**EXTRACTED INFORMATION:**
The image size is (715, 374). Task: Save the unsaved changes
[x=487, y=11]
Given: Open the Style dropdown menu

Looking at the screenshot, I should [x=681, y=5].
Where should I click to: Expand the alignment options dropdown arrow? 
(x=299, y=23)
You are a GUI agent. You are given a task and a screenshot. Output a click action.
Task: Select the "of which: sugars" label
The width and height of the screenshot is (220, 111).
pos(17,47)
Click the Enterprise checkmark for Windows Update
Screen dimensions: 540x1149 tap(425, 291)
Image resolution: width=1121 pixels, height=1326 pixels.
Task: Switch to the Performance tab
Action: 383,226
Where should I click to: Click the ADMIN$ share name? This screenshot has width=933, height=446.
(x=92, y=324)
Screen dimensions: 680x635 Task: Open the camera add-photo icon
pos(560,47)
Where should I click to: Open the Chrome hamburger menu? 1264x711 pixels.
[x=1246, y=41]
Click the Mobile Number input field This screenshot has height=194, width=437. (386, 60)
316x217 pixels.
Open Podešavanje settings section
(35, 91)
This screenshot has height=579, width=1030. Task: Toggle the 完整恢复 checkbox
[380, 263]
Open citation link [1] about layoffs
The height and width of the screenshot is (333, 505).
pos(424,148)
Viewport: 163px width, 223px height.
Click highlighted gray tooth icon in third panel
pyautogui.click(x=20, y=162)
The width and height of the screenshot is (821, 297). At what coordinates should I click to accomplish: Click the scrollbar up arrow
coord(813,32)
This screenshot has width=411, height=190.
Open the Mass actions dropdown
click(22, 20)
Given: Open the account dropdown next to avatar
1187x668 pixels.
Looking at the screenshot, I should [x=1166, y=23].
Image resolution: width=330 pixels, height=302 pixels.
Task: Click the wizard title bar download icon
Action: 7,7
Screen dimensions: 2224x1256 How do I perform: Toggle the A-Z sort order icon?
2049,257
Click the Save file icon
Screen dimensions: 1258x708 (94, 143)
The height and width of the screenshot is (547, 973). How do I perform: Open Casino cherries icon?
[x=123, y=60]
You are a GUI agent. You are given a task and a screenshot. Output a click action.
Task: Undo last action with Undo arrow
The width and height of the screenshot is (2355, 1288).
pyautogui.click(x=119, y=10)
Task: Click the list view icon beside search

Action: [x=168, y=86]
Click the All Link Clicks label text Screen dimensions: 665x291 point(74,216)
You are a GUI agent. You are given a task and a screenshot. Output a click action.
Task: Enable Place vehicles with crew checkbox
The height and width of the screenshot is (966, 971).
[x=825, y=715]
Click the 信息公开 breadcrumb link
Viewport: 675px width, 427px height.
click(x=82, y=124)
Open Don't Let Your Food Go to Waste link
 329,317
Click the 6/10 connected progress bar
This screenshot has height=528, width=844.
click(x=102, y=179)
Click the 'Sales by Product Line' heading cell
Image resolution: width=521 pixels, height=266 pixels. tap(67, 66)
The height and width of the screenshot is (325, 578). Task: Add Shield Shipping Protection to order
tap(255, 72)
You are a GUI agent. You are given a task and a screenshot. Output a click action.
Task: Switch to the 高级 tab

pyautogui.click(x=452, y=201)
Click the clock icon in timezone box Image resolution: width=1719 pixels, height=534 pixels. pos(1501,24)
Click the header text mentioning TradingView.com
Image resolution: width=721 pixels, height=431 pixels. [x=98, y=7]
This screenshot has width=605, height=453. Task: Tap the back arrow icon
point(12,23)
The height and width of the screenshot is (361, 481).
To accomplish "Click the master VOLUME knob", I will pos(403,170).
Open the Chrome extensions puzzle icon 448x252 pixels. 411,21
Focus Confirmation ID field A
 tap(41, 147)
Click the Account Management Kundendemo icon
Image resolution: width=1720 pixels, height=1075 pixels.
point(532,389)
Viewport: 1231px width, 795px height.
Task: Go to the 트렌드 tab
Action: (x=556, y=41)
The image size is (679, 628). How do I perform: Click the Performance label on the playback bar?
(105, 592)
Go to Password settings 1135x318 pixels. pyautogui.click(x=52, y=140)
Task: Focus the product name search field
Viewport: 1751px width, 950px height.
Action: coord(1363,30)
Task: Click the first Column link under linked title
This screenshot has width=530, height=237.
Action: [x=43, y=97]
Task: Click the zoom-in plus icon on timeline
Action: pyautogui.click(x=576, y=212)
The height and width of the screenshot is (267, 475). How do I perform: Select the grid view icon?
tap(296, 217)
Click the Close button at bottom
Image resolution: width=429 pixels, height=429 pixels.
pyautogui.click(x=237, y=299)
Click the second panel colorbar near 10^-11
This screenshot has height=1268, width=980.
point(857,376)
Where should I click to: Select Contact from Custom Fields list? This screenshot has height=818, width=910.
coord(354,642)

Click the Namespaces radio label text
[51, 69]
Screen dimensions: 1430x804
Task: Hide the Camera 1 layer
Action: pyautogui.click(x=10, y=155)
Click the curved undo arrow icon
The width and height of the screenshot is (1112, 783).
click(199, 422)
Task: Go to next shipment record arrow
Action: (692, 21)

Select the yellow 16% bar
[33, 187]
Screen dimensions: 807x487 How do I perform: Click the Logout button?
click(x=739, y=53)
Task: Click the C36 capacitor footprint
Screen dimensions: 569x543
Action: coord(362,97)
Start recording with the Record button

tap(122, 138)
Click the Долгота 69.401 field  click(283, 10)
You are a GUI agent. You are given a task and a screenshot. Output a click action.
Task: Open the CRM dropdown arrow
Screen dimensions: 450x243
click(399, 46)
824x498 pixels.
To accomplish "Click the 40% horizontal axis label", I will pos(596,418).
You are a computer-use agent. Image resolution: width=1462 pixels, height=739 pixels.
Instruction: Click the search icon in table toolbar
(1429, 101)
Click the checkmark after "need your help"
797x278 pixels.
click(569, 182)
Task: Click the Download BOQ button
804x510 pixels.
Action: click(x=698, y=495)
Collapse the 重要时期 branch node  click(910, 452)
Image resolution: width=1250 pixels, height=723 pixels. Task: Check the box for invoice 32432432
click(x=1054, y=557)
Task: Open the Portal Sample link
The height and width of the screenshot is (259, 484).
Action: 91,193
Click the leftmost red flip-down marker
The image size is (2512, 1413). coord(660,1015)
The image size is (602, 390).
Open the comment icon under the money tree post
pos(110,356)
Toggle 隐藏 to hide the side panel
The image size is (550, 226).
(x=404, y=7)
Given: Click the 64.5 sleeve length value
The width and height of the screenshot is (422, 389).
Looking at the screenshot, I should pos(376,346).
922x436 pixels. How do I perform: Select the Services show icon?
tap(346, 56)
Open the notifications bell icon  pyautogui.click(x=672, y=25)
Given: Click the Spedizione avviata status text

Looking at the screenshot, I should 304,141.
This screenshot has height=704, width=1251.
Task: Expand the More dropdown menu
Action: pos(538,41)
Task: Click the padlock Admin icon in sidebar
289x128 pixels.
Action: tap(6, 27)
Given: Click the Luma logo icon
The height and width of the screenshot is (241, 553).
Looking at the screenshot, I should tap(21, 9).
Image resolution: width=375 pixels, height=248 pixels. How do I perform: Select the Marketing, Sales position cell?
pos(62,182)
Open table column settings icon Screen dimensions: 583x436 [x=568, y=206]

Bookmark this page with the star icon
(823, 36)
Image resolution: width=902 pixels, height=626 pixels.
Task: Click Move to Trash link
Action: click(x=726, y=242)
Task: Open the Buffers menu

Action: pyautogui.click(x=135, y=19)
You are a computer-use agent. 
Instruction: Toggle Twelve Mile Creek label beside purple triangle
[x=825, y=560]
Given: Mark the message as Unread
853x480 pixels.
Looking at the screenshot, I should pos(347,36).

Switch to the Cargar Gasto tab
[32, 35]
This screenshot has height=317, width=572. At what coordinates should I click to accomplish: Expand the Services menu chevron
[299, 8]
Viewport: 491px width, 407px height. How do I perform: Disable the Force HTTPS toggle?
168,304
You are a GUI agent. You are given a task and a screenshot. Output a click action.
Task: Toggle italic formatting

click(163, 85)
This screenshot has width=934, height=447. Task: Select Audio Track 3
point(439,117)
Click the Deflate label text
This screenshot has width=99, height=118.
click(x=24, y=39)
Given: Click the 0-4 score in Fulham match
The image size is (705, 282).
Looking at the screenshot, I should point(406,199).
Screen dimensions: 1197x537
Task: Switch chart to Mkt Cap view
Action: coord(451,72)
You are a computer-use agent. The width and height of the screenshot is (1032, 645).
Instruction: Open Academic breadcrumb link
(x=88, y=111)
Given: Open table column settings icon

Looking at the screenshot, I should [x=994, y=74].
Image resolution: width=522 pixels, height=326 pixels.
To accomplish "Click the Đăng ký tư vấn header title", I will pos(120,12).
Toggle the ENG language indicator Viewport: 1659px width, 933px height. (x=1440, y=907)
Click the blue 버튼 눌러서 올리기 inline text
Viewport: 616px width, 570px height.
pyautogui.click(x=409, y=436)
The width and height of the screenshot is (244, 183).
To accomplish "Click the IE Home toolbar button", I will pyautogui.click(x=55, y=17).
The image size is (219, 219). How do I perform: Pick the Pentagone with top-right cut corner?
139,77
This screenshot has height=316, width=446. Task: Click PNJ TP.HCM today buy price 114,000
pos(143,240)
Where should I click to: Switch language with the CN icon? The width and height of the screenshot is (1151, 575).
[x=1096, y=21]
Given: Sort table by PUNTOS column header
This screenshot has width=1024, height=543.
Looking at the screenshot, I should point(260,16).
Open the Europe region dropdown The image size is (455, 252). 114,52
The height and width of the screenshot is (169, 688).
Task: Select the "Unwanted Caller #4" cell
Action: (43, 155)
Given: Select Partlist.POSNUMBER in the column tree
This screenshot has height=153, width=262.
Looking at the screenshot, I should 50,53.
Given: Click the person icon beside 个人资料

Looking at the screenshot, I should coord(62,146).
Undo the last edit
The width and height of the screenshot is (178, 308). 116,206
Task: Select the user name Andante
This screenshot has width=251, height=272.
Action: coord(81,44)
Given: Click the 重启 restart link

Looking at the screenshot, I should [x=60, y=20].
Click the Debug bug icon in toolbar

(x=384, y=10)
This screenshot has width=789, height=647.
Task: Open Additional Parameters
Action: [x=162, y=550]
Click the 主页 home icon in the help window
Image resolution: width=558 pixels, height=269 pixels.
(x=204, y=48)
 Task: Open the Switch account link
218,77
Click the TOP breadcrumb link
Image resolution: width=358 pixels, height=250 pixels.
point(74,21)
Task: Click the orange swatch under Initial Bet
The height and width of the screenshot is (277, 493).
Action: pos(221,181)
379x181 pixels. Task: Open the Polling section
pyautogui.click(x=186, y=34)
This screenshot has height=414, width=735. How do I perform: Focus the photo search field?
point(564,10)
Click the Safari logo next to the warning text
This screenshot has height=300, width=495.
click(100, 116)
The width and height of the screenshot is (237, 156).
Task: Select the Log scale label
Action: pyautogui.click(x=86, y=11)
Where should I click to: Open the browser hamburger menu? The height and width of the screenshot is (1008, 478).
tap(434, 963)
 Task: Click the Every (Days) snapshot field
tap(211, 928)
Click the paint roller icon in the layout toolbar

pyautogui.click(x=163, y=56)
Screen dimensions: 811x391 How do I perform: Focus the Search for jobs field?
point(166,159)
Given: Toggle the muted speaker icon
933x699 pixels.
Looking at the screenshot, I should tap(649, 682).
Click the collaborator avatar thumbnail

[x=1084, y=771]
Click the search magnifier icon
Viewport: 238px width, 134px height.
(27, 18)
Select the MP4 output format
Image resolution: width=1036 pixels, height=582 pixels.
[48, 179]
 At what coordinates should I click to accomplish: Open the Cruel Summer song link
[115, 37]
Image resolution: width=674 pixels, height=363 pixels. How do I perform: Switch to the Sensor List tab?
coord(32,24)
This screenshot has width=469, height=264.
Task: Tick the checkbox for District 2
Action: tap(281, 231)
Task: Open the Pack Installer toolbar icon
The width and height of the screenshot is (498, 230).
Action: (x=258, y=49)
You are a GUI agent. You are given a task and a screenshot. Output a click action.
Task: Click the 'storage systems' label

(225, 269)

**DO THIS:** Collect every line of the records that contains the word "checkbox".

**WRITTEN RESPONSE:**
This screenshot has height=579, width=1030. Task: Toggle the 完整恢复 checkbox
Task: Enable Place vehicles with crew checkbox
Task: Tick the checkbox for District 2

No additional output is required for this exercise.